2.核酸探针杂交：互补的核苷酸序列（DNA与DNA、DNA与RNA、RNA与RNA等）通过碱基配对形成非共价键，从而形成稳定的同源或异源双链分子的过程，称为核酸分子杂交技术，又称核酸探针杂交。其原理是核酸变性和复性理论，即双链的核酸分子在某些理化因素作用下双链解开，而在条件恢复后又可依碱基配对规律形成双链结构。杂交通常在一支持膜上进行，因此又称为核酸印迹杂交。根据检测样品的不同又可分为DNA印迹杂交（Southern杂交）和RNA印迹杂交（Northern杂交）。
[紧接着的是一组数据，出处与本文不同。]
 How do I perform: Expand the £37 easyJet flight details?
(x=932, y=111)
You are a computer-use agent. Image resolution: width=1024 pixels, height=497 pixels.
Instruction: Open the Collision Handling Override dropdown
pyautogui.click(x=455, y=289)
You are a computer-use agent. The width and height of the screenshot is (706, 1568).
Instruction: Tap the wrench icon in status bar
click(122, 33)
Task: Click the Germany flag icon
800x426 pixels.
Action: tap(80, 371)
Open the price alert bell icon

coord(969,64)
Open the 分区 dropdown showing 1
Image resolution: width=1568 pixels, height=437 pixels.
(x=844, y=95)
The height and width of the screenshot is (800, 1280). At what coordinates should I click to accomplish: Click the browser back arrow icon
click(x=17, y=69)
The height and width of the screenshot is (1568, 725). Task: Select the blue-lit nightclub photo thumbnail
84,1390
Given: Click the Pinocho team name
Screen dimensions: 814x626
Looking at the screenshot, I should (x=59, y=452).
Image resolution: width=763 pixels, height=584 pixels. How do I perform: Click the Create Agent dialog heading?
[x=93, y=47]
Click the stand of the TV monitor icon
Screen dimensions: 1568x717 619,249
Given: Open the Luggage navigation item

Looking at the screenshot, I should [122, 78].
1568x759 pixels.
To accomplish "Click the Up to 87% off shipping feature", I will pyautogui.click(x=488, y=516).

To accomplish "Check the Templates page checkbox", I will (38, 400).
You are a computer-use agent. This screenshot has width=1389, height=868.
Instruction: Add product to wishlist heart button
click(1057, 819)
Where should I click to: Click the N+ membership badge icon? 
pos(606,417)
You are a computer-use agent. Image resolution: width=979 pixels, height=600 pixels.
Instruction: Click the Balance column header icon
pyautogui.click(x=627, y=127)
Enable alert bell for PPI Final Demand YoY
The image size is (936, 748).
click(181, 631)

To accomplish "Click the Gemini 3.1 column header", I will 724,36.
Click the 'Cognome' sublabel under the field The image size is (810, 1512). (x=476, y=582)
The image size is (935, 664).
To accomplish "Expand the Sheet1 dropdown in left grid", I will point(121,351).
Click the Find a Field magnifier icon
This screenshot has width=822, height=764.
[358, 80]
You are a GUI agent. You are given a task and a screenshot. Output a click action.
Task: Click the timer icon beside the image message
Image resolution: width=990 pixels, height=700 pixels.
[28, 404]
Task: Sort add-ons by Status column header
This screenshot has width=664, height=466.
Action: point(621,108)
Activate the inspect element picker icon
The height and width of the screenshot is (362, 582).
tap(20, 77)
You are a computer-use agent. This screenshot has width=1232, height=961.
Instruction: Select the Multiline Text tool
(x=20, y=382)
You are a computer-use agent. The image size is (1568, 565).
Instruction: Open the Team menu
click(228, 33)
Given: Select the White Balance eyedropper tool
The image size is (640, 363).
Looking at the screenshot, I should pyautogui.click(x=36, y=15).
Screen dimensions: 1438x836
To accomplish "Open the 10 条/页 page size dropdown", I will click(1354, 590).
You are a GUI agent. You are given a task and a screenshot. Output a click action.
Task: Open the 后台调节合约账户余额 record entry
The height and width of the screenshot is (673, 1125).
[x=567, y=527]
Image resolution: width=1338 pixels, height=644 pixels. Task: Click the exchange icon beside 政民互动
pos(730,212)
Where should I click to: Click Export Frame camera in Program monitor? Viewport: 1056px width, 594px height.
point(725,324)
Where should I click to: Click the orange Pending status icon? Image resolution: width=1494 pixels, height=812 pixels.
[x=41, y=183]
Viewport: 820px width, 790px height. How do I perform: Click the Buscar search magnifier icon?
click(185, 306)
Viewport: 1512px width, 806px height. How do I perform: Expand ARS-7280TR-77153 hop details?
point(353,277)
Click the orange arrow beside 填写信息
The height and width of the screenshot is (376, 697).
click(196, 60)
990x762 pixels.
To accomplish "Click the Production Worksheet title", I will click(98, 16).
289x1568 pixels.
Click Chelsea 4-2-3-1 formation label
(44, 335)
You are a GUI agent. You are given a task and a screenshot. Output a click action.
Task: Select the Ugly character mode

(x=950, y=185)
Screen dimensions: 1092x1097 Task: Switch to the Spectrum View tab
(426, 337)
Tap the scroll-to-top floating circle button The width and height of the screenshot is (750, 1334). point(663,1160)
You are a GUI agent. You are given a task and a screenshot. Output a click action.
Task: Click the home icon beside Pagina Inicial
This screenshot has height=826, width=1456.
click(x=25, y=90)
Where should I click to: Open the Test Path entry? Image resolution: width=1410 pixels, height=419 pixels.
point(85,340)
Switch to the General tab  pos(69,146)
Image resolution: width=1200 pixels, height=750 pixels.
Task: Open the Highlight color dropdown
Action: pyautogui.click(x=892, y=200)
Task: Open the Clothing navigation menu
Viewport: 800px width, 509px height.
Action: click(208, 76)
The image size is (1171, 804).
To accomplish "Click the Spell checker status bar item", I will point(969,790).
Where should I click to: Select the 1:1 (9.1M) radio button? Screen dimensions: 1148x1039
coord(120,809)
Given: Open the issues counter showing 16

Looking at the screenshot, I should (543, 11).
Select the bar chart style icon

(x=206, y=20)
（1）制备样品：首先需要从待检测组织样品提取DNA或RNA。DNA应先用限制性内切酶消化以产生特定长度的片段，然后通过凝胶电泳将消化产物按分子大小进行分离。一般来说DNA分子有其独特的限制性内切酶图谱，所以经酶切消化和电泳分离后可在凝胶上形成特定的区带。再将含有DNA片段的凝胶进行变性处理后，直接转印到支持膜上并使其牢固结合。这样检测片段在凝胶上的位置就直接反映在了转印膜上。RNA样品则可直接在变性条件下电泳分离，然后转印并交联固定。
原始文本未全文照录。